**REQUIRED ACTION**
Find every line in the material below with the string "indicator" and state how many there are, with no other text.

**GIVEN RECORDS**
..............................
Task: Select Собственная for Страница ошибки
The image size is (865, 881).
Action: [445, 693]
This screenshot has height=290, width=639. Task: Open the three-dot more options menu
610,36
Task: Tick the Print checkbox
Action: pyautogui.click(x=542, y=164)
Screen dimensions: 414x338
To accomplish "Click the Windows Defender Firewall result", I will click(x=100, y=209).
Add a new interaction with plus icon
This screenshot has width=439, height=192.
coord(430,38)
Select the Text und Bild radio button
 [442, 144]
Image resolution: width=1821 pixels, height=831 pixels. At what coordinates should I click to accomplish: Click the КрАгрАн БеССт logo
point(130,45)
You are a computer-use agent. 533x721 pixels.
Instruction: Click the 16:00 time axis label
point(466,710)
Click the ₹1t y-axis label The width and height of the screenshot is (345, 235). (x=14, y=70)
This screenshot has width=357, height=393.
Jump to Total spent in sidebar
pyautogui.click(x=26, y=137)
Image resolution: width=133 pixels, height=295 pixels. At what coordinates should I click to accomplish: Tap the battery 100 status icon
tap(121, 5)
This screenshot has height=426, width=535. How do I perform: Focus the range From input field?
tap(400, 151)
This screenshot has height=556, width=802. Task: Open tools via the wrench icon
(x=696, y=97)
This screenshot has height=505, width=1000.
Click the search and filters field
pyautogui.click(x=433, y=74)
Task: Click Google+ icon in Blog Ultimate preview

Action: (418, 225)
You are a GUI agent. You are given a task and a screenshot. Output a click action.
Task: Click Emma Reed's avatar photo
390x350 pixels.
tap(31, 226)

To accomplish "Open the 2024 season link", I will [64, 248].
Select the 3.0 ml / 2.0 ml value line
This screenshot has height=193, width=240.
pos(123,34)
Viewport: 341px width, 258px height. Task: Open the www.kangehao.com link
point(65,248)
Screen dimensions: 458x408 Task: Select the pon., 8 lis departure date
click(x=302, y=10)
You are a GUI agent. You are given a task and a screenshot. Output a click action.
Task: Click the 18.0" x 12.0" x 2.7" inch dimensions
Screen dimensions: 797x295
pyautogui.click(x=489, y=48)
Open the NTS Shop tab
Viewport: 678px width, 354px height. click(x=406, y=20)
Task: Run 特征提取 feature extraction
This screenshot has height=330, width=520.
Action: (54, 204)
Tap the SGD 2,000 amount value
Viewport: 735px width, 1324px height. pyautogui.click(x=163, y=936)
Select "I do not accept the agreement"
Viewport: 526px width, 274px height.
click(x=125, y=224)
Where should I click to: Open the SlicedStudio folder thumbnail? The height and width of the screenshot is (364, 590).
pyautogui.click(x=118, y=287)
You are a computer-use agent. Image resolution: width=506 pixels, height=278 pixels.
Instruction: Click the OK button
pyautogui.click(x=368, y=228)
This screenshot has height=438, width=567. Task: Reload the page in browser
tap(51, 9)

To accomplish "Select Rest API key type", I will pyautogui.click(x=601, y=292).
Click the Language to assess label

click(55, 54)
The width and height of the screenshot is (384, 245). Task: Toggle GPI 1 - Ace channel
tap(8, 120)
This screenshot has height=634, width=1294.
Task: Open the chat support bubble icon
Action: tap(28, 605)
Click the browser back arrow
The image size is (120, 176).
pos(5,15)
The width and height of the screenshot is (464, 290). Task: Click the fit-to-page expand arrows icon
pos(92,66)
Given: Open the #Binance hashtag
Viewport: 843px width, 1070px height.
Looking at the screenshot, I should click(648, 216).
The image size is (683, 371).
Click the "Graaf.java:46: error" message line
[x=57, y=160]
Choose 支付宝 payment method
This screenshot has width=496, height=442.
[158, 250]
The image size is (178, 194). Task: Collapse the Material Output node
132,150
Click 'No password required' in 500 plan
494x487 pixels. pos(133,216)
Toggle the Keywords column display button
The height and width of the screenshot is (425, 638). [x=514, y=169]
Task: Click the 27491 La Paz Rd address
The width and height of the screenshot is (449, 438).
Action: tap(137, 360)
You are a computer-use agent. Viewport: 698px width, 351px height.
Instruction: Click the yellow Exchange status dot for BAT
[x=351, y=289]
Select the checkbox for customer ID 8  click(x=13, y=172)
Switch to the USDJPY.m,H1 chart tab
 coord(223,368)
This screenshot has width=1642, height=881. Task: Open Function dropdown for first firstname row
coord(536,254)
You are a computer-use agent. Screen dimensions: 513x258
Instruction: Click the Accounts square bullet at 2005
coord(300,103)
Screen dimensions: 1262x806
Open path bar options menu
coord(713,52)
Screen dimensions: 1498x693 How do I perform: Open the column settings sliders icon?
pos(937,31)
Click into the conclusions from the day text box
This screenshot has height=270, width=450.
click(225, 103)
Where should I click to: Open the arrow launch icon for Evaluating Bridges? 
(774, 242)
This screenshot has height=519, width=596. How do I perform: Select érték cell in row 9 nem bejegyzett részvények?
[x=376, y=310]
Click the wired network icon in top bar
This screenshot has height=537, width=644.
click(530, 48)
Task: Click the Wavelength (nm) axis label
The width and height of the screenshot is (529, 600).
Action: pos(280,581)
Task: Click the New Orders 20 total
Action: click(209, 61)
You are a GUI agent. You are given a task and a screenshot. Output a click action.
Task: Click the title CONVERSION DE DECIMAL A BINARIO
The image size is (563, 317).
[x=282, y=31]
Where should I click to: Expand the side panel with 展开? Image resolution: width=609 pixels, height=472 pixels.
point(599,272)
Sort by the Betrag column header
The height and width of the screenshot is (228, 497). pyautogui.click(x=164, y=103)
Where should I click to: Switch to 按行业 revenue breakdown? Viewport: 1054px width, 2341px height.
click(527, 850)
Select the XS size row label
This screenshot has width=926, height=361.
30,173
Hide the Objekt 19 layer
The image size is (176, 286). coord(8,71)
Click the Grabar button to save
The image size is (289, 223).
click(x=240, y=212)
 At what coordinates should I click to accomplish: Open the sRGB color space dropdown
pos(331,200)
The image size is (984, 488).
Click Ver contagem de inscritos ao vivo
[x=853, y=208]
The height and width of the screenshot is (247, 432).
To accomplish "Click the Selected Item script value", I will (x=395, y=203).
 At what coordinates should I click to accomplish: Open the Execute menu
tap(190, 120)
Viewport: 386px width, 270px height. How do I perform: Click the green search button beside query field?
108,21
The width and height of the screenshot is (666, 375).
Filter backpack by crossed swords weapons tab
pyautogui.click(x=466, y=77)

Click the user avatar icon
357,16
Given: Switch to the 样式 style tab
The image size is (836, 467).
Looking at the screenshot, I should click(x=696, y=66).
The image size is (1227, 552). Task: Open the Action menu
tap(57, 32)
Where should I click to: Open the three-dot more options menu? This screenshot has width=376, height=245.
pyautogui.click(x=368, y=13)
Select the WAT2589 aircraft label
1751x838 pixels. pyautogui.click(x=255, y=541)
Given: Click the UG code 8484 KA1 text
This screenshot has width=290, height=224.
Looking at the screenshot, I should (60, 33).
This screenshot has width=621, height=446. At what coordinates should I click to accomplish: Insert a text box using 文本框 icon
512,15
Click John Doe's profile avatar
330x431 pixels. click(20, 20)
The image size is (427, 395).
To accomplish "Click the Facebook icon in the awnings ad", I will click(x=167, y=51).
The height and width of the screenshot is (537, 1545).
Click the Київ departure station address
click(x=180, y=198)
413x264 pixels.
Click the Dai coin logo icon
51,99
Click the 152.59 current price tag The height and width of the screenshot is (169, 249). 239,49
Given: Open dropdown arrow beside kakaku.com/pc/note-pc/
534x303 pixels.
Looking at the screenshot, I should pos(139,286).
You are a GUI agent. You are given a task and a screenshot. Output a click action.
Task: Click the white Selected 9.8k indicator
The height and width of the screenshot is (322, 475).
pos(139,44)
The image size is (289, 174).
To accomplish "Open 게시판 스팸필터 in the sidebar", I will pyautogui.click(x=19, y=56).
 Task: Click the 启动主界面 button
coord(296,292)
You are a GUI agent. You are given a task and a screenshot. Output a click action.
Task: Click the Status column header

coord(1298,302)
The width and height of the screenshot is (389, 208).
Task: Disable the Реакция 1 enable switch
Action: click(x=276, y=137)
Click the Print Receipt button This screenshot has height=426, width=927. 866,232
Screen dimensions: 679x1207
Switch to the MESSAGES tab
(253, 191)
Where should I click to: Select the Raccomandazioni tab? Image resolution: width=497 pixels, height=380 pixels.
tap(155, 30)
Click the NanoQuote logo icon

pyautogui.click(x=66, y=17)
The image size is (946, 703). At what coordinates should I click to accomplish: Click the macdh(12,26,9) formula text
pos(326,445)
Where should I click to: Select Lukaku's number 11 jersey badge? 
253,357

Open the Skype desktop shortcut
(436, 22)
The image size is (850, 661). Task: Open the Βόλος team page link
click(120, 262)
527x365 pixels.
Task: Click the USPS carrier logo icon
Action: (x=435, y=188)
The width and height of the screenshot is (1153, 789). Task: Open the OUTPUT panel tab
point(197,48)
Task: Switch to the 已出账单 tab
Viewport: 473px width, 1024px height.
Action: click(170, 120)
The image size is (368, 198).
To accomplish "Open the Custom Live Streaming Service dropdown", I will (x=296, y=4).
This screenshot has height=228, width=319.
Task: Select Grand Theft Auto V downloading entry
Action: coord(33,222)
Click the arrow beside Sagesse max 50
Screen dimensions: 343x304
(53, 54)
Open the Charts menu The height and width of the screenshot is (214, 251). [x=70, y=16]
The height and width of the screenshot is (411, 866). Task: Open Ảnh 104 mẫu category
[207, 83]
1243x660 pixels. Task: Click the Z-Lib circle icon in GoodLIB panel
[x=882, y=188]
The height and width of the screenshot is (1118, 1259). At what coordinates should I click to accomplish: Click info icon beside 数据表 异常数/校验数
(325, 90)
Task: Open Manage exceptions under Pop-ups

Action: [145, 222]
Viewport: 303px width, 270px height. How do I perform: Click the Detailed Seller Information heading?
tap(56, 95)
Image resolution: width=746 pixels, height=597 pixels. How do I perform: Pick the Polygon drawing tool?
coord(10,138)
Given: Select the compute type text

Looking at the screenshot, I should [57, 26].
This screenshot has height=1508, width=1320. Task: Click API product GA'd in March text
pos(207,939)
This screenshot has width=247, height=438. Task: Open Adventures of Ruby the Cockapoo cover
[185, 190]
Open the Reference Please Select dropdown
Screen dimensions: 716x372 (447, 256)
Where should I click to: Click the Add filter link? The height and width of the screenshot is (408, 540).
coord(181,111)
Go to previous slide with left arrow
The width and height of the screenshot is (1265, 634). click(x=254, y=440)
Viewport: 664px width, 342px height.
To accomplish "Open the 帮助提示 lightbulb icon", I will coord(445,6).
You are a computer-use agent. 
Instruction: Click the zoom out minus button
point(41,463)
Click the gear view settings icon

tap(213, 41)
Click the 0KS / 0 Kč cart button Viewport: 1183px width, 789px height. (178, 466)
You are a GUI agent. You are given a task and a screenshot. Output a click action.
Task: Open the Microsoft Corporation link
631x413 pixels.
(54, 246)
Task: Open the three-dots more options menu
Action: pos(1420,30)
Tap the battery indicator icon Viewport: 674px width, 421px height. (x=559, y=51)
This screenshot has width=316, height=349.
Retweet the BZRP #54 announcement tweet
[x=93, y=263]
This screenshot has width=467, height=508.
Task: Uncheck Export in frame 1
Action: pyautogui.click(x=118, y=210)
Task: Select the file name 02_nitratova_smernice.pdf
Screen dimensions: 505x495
..............................
**EXPECTED ANSWER**
2